Hervorzuheben sind eine starke ökologische Komponente in Bezug auf Energiewirtschaft und
Industriepolitik. Ebenso ein Unterkapitel „Kapital- und Finanzmärkte: Chancen nutzen,
Risiken kontrollieren“. Darin wird auf die Wichtigkeit eines funktionierenden Kapital- und
Finanzmarktes hingewiesen (vor allem für „junge, innovative Unternehmen“): „Wir wollen,
auch mit Hilfe des Steuer- und Aktienrechts Anleger stärken, die statt schneller Rendite ein
langfristiges Engagement im Blick haben.“
Ein zentraler und auch umstrittener Begriff ist jener des „vorsorgenden Sozialstaats“. Im
Programm wird der Sozialstaat allgemein als „zivilisatorische Errungenschaft“ dargestellt, der
bürgerliche Freiheitsrechte durch soziale Bürgerrechte ergänzt, also das Fundament der
Sozialen Demokratie ist. Der „vorsorgende Sozialstaat“ integriere alle Menschen in die
Gesellschaft, daher vernetze er verschiedene Aufgaben wie Wirtschafts-, Finanz- und
Arbeitsmarktpolitik, Bildungs- und Gesundheitspolitik, Familien- und Gleichstellungspolitik
oder die Integration von Einwanderern. Seine Ziele seien Sicherheit, Teilhabe und
Emanzipation für alle unabhängig von „sozialer Herkunft, Geschlecht, Lebensalter oder einer
Behinderung“. Je früher, individueller und wirksamer das Prinzip der Vorsorge praktiziert
werde, desto besser ist der Sozialstaat in der Lage, die großen Lebensrisken solidarisch
abzusichern. Schon das Berliner Programm der SPD hat formuliert: „Sozialpolitik will nicht
nur reparieren und in Notfällen einspringen, sondern vorausschauend gestalten.“ Der Begriff
des vorsorgenden Sozialstaats wird auch verwendet, um einen Bezug zwischen der
Solidarität zwischen den Menschen und ihrer Eigenverantwortlichkeit herzustellen: „Er
befähigt Menschen dazu, mit Umbruchsituationen eigenverantwortlich und solidarisch
umzugehen. Er sichert deshalb insbesondere das individuelle Recht auf Bildung im Sinne von
Menschenwürde und Freiheit.“ (Kurt Beck, Franz Müntefering und Peter Struck in der
Frankfurter Allgemeinen Zeitung vom 23. 11. 2006).

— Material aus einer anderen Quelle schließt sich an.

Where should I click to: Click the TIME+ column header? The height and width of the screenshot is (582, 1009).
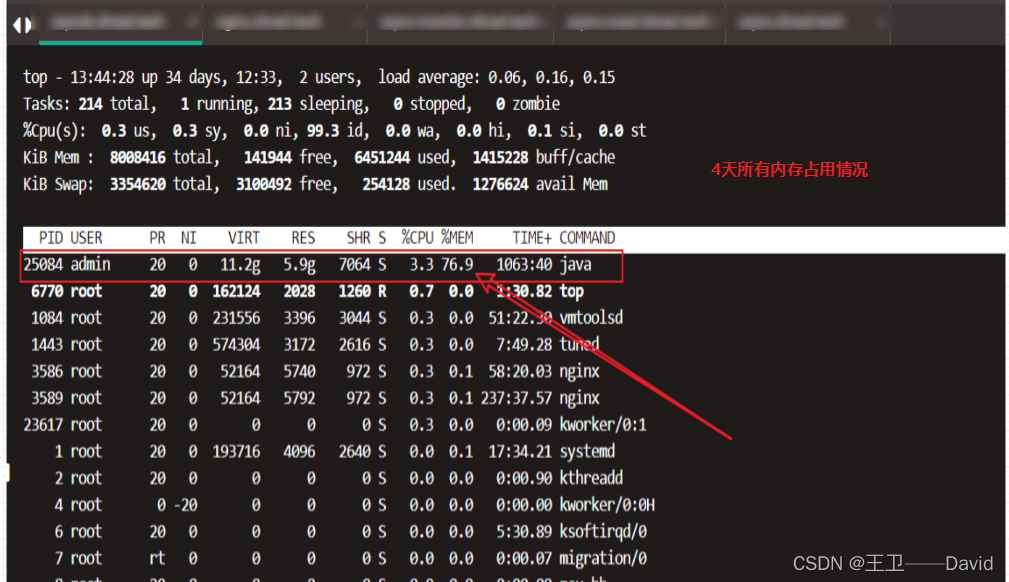coord(531,238)
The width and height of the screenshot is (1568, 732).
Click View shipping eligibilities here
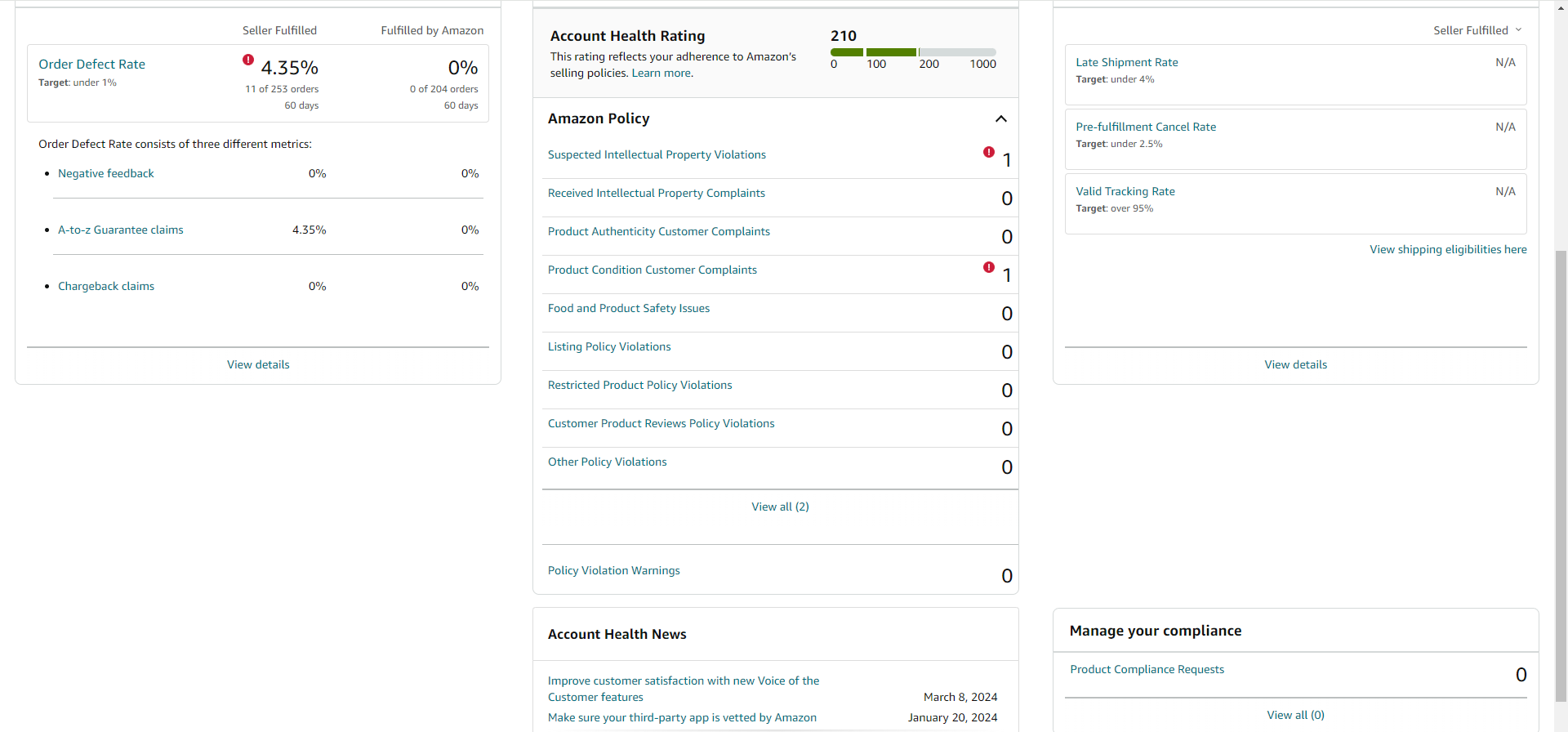[1448, 249]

Vor allem Kritik von Links behauptet, der Begriff des vorsorgenden Sozialstaats diene der
Verschleierung einer seit Ende der 1990er Jahre in der SPD erkennbaren und in der Agenda
2010 manifestierten Tendenz, die soziale Sicherung kontinuierlich zurückzufahren. In der SPD
selbst wurde er als inhaltsleer kritisiert.
5. Im kurzen vierten Schlusskapitel werden die zentralen Themen des dritten Kapitels unter der
Präambel, die SPD verspreche kein „irdisches Paradies“, weil die Welt voller „Konflikte und
Widersprüche“ sei, wiederholt. Daher erkenne die SPD die Realitäten in einer offenen
Zukunft an, finde sich aber nicht „mit den Verhältnissen ab“, daher wolle sie „unser Land
zukunftsfähig machen“.
III. Zusammenfassung:
Die SPD vertritt in ihrer aktuellen Politik klassisch sozialdemokratische Positionen mit teilweise
traditioneller Sprache, führt aber auch alternative Begrifflichkeiten von der Theorieperipherie ins
Zentrum des Programms. Dazu gehören die intensive Verwendung und Orientierung an der Sozialen
Demokratie. Ebenso wird der „vorsorgende Sozialstaat“ als Leitidee stark betont. Sprachlich ist das
das Programm gut lesbar und inhaltlich breit aufgestellt, aber dennoch themenbezogen manchmal
inkonsistent in seiner Sprache und Begrifflichkeit.